Vladimir Petrovich Kirpichnikov was born in Penza, to a family of a cabinet-maker. After his mother's death in 1915, he went to work, in 1918 joined the Red Army and soon became a commander of a fighting unit engaged in the suppression of numerous anti-Bolshevik mutinies. In 1918 Kirpichnikov, now an RKP(B) member, was transferred to the Caucasian Front's First Army's HQ, joined the local military section of Cheka, and by the end of the Civil War had been a brigade commissar.

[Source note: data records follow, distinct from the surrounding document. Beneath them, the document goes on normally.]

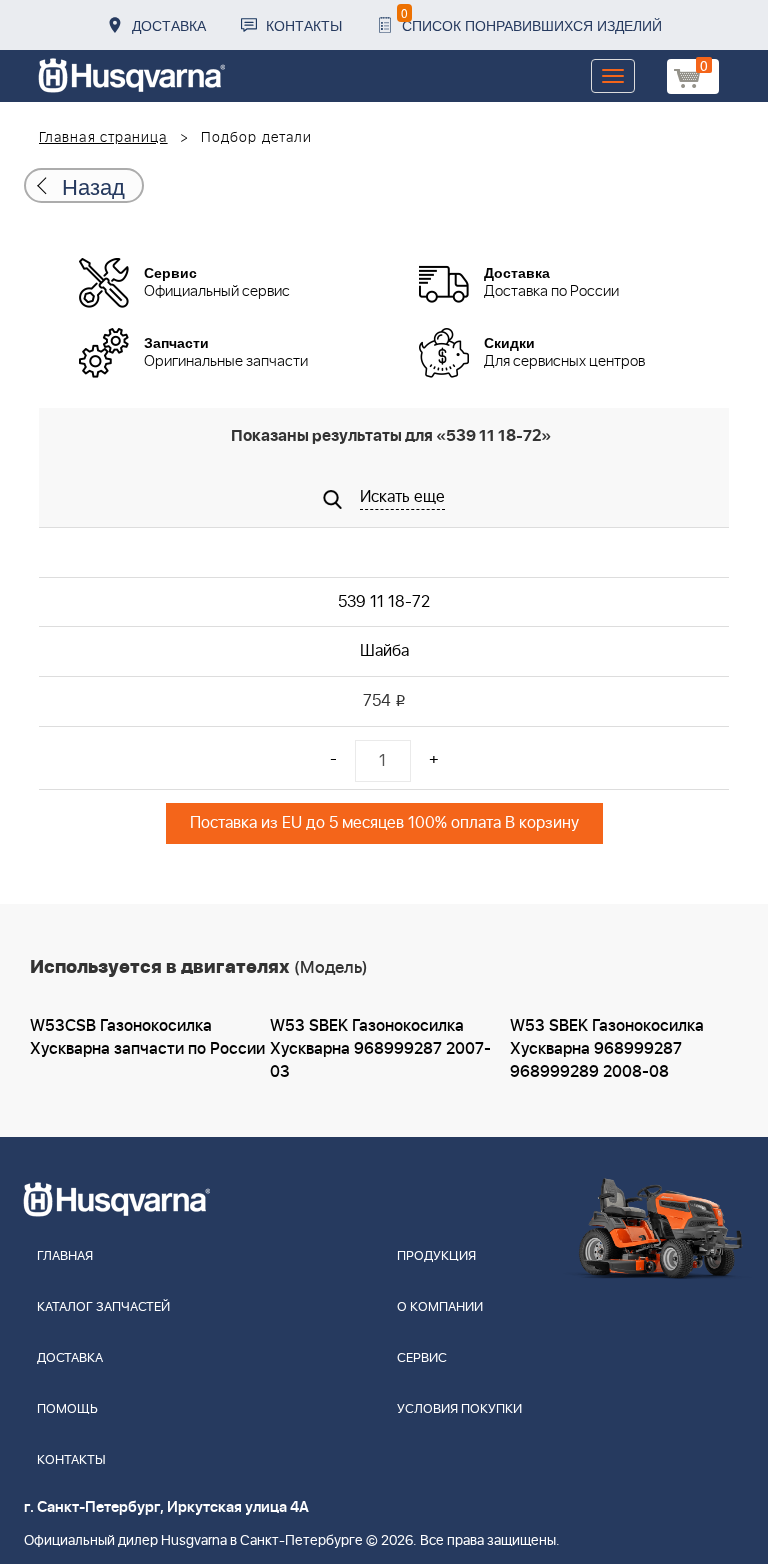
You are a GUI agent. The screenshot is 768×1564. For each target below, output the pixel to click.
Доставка (169, 25)
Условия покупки (459, 1409)
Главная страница (103, 138)
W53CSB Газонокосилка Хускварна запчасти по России (147, 1037)
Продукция (436, 1256)
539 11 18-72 (384, 602)
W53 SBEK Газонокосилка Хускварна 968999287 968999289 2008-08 (607, 1049)
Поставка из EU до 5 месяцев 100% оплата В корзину (384, 823)
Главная (65, 1256)
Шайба (384, 651)
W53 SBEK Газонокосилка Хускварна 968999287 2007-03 (380, 1049)
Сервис (422, 1358)
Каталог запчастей (103, 1307)
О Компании (440, 1307)
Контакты (304, 25)
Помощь (67, 1409)
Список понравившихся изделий (531, 19)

After demobilization in 1922, Kirpichnikov started his journalistic and literary career, starting out as a Rostov-on-Don-based Molot newspaper author. Three years later, now a secretary of the Northern Caucasian Association of Proletarian Writers (СКАПП), and the Communist Party official superintending the stocking up of wheat harvest in Kuban, he joined Na Podyome (On the Rise) magazine as its editor-in-chief. In 1928 he moved to Moscow to become the Russian Association of Proletarian Writers secretary. Writing under the pseudonym Stavsky, Kirpichnikov published several short novels, a book of short stories and numerous documentary sketches, highlighting collectivization, calling for ruthlessness in the class war and singing paeans to Stalin's internal politics.